To further help prevent predation, the Nelson's antelope squirrel has an alarm call. These alarm calls are not loud, but associated with convulsive body movements. Horned larks and the white-crowned sparrow also aid in predator detection. Squirrels will listen to alarm calls given by these two birds. The badger (Taxidea taxus) is a main predator of Nelson's antelope squirrel and will destroy burrows to get its meal. Coyotes (Canis latrans) and San Joaquin Valley Kit Fox (Vulpes macrotis mutica) are also known to consume the squirrels, but they are not a main part of their diet.

==Threats==
Increasing agriculture and urban development is an increasing problem for Nelson's antelope squirrel. This species will not colonize cultivated land. Therefore, an increase in agriculture land is taking away their habitat and leaving them with no alternative. Grazing livestock further destroys what habitat may be left, and exotic plants are able to take over native grasses that the squirrel forages upon and relies on for shade and cover. Also, pesticide drift from nearby agricultural fields encroaches in on the existing squirrel habitat. Not only are these practices affecting the population of the Nelson's antelope squirrel, but they are also causing problems for other native animal and plant species in the San Joaquin Valley. Native plant species such as the kern mallow, San Joaquin woolly threads, California jewelflower, and Bakersfield cactus are all federally endangered plant species that are being outcompeted by invasive plant species. Many invasive plants grow in very dense patches. These dense patches are not adequate habitats for Nelson's antelope squirrel and many other San Joaquin Valley Species.

==Conservation Efforts==
There have been attempts to manage the invasive species and other anthropogenic causes to species decline in the San Joaquin Valley. Prescribed burns are one option to control invasive plant species, however this method can cause native species to also be killed and can be expensive. Studies determining the effects of cattle grazing on the land are also being done so that plans can be developed to reduce the impact on the land. Suggestions of using prescribed grazing to help reduce the growth of non-native species in the valley.
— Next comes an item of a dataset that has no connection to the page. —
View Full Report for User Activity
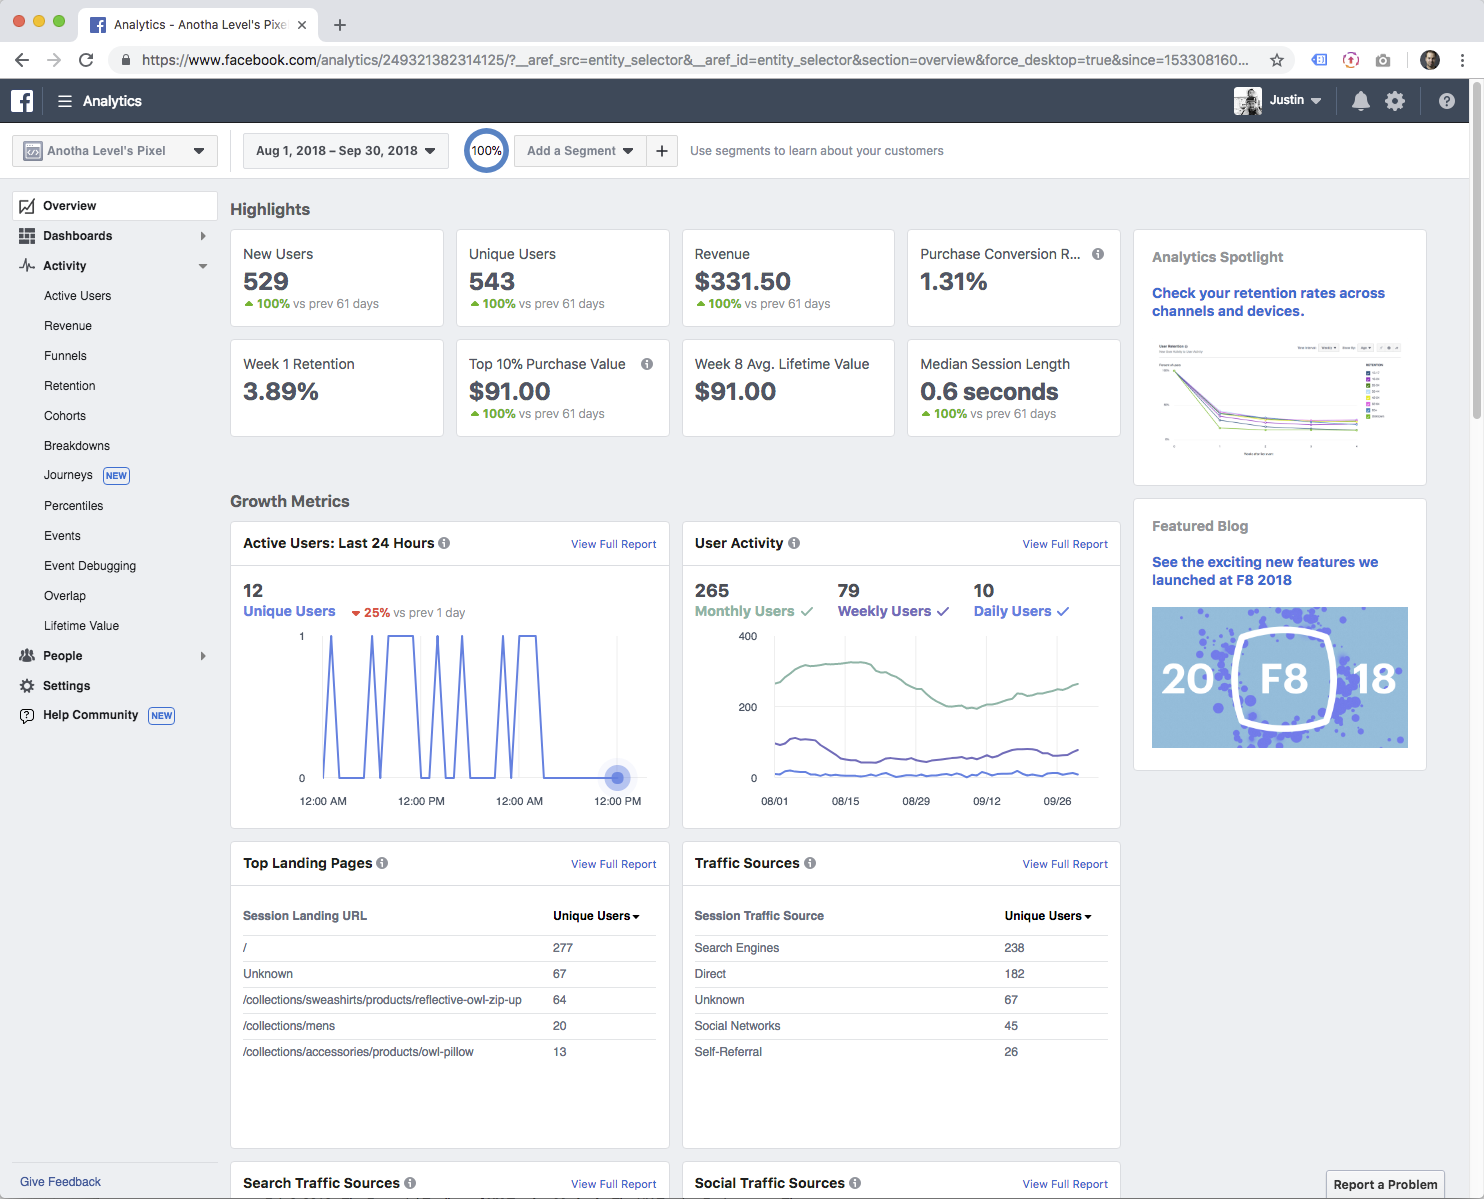 pyautogui.click(x=1065, y=544)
Other control efforts include chemical and mechanical treatments, however these too can be time consuming and expensive, especially for large areas. Also, the use of herbicides could potentially negatively affect species in the San Joaquin Valley if there are significant winds that spread the chemicals. The U.S. Fish and Wildlife Service (USFWS) has a recovery plan dated 1998 that includes the ideas of using Safe Harbor Agreements (SHA's) under Section 10 of the Endangered Species Act. This could potentially begin a relationship between the USFWS and the farm landowners to help determine the best compromise in order to manage the endangered species of the valley.

A multispecies approach to conservation is important because of the increasing number of native species becoming threatened and endangered in the San Joaquin Valley. Management on an ecosystem level would allow the role of all the species to be taken into account. Also, an increase in awareness and education of the public around the Valley may further help increase funding for conservation and management plans. Monitoring and studying of the species is needed to determine just how threatened the species is and what needs to be done to reestablish stable populations in the valley.

Unfortunately, most information found on the Nelson's antelope squirrel discuss the problems and reasons of declines, but do not give much insight on the potential recovery of the species. Even in 1918, Grinnell and Dixon believed it to only be a matter of time before the species faces extinction.